● Task to complete
Copy out every one of the items below word for word, keeping each line as it appears.

Begin Data listing

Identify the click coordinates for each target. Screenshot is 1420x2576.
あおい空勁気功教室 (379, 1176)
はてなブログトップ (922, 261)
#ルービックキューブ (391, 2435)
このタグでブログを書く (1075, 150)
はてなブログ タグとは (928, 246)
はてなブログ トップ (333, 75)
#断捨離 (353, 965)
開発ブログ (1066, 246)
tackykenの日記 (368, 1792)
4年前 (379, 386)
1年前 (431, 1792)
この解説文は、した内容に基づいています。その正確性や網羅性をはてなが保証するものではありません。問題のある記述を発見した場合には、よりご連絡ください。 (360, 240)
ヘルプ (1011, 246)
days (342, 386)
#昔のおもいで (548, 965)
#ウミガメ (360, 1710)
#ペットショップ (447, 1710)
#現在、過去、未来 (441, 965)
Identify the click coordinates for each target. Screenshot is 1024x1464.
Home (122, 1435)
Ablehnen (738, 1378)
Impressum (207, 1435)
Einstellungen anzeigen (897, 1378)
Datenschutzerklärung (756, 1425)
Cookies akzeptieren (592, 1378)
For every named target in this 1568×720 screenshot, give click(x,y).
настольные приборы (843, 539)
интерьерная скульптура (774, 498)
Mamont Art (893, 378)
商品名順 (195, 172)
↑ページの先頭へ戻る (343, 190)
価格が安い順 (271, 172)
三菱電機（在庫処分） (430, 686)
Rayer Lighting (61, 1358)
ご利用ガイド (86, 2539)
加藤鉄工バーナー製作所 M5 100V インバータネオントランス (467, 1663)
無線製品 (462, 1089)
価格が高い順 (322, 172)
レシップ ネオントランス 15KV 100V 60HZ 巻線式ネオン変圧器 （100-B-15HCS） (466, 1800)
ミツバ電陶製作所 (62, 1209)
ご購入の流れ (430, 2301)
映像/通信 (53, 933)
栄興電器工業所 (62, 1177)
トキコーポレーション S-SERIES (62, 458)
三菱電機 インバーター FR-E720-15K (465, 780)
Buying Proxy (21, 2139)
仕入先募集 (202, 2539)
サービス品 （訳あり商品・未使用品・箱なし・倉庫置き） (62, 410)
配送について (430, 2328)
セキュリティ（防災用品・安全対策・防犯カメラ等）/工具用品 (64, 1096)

End Data listing

● Answer to this exercise
Identify the click coordinates for each target. Screenshot is 1420x2576.
あおい空勁気功教室 (379, 1176)
はてなブログトップ (922, 261)
#ルービックキューブ (391, 2435)
このタグでブログを書く (1075, 150)
はてなブログ タグとは (928, 246)
はてなブログ トップ (333, 75)
#断捨離 (353, 965)
開発ブログ (1066, 246)
tackykenの日記 (368, 1792)
4年前 (379, 386)
1年前 (431, 1792)
この解説文は、した内容に基づいています。その正確性や網羅性をはてなが保証するものではありません。問題のある記述を発見した場合には、よりご連絡ください。 (360, 240)
ヘルプ (1011, 246)
days (342, 386)
#昔のおもいで (548, 965)
#ウミガメ (360, 1710)
#ペットショップ (447, 1710)
#現在、過去、未来 (441, 965)
Identify the click coordinates for each target. Screenshot is 1024x1464.
Home (122, 1435)
Ablehnen (738, 1378)
Impressum (207, 1435)
Einstellungen anzeigen (897, 1378)
Datenschutzerklärung (756, 1425)
Cookies akzeptieren (592, 1378)
For every named target in this 1568×720 screenshot, give click(x,y).
настольные приборы (843, 539)
интерьерная скульптура (774, 498)
Mamont Art (893, 378)
商品名順 (195, 172)
↑ページの先頭へ戻る (343, 190)
価格が安い順 (271, 172)
三菱電機（在庫処分） (430, 686)
Rayer Lighting (61, 1358)
ご利用ガイド (86, 2539)
加藤鉄工バーナー製作所 M5 100V インバータネオントランス (467, 1663)
無線製品 (462, 1089)
価格が高い順 (322, 172)
レシップ ネオントランス 15KV 100V 60HZ 巻線式ネオン変圧器 （100-B-15HCS） (466, 1800)
ミツバ電陶製作所 (62, 1209)
ご購入の流れ (430, 2301)
映像/通信 (53, 933)
栄興電器工業所 (62, 1177)
トキコーポレーション S-SERIES (62, 458)
三菱電機 インバーター FR-E720-15K (465, 780)
Buying Proxy (21, 2139)
仕入先募集 (202, 2539)
サービス品 （訳あり商品・未使用品・箱なし・倉庫置き） (62, 410)
配送について (430, 2328)
セキュリティ（防災用品・安全対策・防犯カメラ等）/工具用品 (64, 1096)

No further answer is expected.